Global Business Alliance
- Abbreviation: GBA
- Formation: 1990; 36 years ago
- Founded at: Washington, D.C.
- Type: Trade association
- Purpose: Advocacy for foreign companies operating in the United States
- Location: Washington, D.C., United States;
- Region served: United States
- Members: 435 international companies (2025)
- President and CEO: Jonathan Samford
- Funding: Membership fees
- Website: globalbusiness.org

= Global Business Alliance =

American trade association for overseas companies operating in the United States

Global Business Alliance (GBA), formerly known as the Organization for International Investment (OFII), is an American trade association representing the interests of overseas corporations operating in the United States.
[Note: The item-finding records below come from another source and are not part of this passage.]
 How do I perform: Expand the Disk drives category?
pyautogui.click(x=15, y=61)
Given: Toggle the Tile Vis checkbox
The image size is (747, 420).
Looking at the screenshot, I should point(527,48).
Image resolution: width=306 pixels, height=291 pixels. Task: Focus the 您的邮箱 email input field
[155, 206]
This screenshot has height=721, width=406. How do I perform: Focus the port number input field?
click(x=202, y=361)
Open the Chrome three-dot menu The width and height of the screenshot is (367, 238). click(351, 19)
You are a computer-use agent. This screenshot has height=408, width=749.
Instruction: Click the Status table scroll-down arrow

GBA advocates for non-discriminatory treatment in the United States for its overseas member companies.

== History ==
The organization was established in 1990 as the Organization for International Investment (OFII) when a group of US subsidiaries of foreign-owned corporations worked together to fight a tax in global profits.

In 1994, the US Supreme Court ruled in favor of California against Barclays Bank, a foreign-based multinational corporation, by a vote of 7–2 (and by a vote of 9-0 against Colgate-Palmolive, a US-based multinational corporation) - sanctioning a state's right to tax the worldwide profits of a multinational corporation via unitary worldwide combined reporting and formulary apportionment. The original group included Nestle, Sony, Unilever, and four other non-US-based corporations.

As an advocate for non-discriminatory treatment, OFII served its member companies by monitoring and reporting new regulatory developments and by lobbying policymakers at the federal and state level. With over 150 member companies by 2006, OFII's membership base had a constituent relationship with nearly every politician in the United States.

OFII began using the term "insourcing" in 2004 to describe jobs created through foreign direct investment in the United States. Since then, the term has appeared regularly in government publications, including a Congressional Research Services report published in 2005 (and updated in 2008) and in publications on promoting international trade administration of the United States Department of Commerce.

The organization was rebranded as the Global Business Alliance around 2020.

==Issues==

=== Inward foreign direct investment in the United States ===
Inward foreign direct investment (FDI) constitutes 13.6% of US GDP. According to the Bureau of Economic Analysis, the United States received $237 billion in FDI in 2007.

In 2006, US affiliates of majority-owned foreign companies employed over 5 million workers – 4.6% of US private sector industry employment. Between 2003 and 2007, over 3300 projects have yielded $184 billion in investment or about 447,000 new jobs. The activities of these companies comprise approximately 19 percent of all US exports ($169.2 billion). Approximately 60% of all inward FDI goes to the service sector, while 39% goes to manufacturing, and the remaining 1% is in agriculture. This investment constitutes 12% of overall private sector employment.

In addition to contributing to total employment, US affiliates of majority owned corporations remunerate their employees at a higher level than US firms. Wages for workers in this sector averaged $66,042, compared to the median income of $50,124 in other industries.

=== Inward foreign direct investment: mergers and acquisitions ===
In 2006, there was a total of $161.5 billion of new inward foreign direct investment in the United States. Of this, 91.5 percent was invested through mergers and acquisitions transactions.

In a report for the Organization for International Investment, Professor Matt Slaughter of the Tuck School of Business at Dartmouth cites three channels through which mergers and acquisitions create better performing firms:

- Revenues – Firms grow faster with new market opportunities often boosting employment and capital investment.
- Costs – Costs can be lowered because of operation at larger scale and realizing synergies from combining best practices across companies.
- Diversification – Gains can be realized, such as entering new markets and better managing ideas, internal capital markets, and risk.

When the rationale for completing a merger and acquisitions is to improve the bottom line of the above factors, Slaughter argues, significant advantages are possible. However, when firms expand to pursue goals other than profit maximization, the benefits of these transactions may be lost.

While constituting a smaller percentage of total inward foreign direct investment flows, new projects or "greenfield" investments contribute to economic growth. Since 2003, greenfield investments have increased 42 percent.

Greenfield projects are expected to create approximately 175,000 jobs from investments begun in 2003. Major investments come from Toyota Motor Company, the Hanjin Group, Adidas, Tata Motors, and Vodafone. Total investment is $109.5 billion.

In 2005, these companies spent $32 billion on research and development and $121 billion on plants and equipment.

==Legislation==
Supported:

- Global Investment in American Jobs Act of 2013 (H.R. 2052; 113th Congress) – OFII supported this legislation, which would instruct the United States Department of Commerce to research and write a report on how the United States could increase its share of direct foreign investment.
  - The bill would aim to create more jobs in the U.S.
  - The chairman of the House subcommittee with jurisdiction over the bill said "the legislation would identify and eliminate barriers to new jobs and would help make the United States more competitive in attracting foreign investment."